Maybe this isn’t needed.
With Jest snapshots, you are looking at a JSON blob so a tool like snapshot-diff is very valuable so you can know what is different between your default snapshot and the special scenarios. With Cypress screenshots, it’s a graphic. Your eye has a better shot at determining the difference when comparing images versus when comparing JSON blobs.
After all, the process of updating Jest snapshots is not fully automatic either. You have to carefully review the snapshots and ensure that the changes are what you expect before updating. Can the developer make a mistake? Definitely. But a developer can make mistakes in other places besides snapshot tests. Snapshot tests have to be a part of the code review process along with all the other code.
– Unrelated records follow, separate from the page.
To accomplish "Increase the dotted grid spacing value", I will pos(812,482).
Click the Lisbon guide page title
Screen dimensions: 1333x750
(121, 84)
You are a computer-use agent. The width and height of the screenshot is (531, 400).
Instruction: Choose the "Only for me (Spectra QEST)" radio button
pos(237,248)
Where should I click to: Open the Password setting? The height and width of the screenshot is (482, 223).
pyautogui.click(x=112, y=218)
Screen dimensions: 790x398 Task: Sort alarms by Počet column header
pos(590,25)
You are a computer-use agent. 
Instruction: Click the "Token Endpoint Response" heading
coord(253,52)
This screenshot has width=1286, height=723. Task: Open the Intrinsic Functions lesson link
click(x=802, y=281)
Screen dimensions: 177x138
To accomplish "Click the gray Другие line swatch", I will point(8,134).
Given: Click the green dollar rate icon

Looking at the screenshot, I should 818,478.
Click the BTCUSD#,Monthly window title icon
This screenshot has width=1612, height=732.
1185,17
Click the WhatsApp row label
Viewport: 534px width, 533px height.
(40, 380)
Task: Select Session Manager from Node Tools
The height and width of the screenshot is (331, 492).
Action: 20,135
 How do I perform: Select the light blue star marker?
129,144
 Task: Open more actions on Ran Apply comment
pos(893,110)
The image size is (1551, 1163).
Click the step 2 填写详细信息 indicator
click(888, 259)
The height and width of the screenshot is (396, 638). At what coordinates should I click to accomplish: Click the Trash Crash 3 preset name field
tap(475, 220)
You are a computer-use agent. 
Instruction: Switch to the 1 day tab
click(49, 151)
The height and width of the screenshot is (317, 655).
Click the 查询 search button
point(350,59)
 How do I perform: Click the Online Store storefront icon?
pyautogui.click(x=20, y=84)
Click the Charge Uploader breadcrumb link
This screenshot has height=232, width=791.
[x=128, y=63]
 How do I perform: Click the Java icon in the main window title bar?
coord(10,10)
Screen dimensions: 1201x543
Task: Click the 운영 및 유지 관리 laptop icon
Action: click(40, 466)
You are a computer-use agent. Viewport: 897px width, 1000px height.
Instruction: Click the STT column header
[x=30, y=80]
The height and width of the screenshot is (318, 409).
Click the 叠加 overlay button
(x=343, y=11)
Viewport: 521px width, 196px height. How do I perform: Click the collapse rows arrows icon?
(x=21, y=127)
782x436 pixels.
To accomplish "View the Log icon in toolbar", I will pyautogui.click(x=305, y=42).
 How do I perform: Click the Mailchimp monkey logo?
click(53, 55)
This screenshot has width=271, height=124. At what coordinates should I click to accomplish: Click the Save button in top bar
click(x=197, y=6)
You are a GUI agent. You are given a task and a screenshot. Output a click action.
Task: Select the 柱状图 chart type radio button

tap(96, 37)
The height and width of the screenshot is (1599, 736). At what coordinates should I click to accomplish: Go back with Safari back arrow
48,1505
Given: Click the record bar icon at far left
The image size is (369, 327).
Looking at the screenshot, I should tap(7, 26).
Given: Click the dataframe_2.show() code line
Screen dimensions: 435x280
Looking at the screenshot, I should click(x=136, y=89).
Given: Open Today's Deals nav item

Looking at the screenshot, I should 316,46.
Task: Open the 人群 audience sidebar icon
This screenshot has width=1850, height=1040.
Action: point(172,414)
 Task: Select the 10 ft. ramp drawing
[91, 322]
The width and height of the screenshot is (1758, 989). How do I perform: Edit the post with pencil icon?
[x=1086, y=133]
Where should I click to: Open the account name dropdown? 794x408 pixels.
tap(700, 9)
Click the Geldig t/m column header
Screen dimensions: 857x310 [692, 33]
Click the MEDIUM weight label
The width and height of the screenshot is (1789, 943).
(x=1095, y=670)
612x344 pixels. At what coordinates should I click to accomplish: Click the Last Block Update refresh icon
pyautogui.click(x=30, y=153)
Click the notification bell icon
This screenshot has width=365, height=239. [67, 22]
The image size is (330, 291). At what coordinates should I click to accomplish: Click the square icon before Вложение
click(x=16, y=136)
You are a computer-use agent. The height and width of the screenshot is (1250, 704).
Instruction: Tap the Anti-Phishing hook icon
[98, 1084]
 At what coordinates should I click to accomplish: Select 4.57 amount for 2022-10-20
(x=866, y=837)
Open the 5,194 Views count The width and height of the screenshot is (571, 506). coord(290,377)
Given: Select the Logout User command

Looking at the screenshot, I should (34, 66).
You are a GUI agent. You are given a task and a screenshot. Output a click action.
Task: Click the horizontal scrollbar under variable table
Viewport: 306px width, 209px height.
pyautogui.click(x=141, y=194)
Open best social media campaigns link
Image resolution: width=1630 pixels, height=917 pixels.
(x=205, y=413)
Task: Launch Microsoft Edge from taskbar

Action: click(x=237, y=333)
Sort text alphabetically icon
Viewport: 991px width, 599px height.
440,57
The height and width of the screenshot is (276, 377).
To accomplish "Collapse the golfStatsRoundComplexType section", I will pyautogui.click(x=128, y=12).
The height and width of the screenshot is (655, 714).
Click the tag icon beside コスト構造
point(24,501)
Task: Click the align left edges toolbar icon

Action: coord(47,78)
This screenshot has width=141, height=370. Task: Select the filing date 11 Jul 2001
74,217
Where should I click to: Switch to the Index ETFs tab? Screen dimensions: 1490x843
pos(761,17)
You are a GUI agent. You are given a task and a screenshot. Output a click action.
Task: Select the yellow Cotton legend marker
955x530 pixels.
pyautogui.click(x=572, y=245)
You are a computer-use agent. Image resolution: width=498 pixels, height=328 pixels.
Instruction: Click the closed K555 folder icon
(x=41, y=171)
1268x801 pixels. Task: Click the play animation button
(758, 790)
The bottom line is that if you prefer to (mostly) write tests that behave like the user, transitioning to Cypress screenshots seems to be the next logical step–assuming that the tooling gets its needed update.
If you see value in shallow-based testing but want to fill in the gap for integration testing, Cypress integration tests could be used to fill that gap.
Of course, it all comes down to how much effort you can afford to spend, and you must weigh the tradeoffs for yourself.
I hope this article helps you through weighing those tradeoffs and helps all of us to think through these problems so we can make an impact through the creation of an improved array of frontend tools.
Would love to hear y’alls thoughts. Cheers!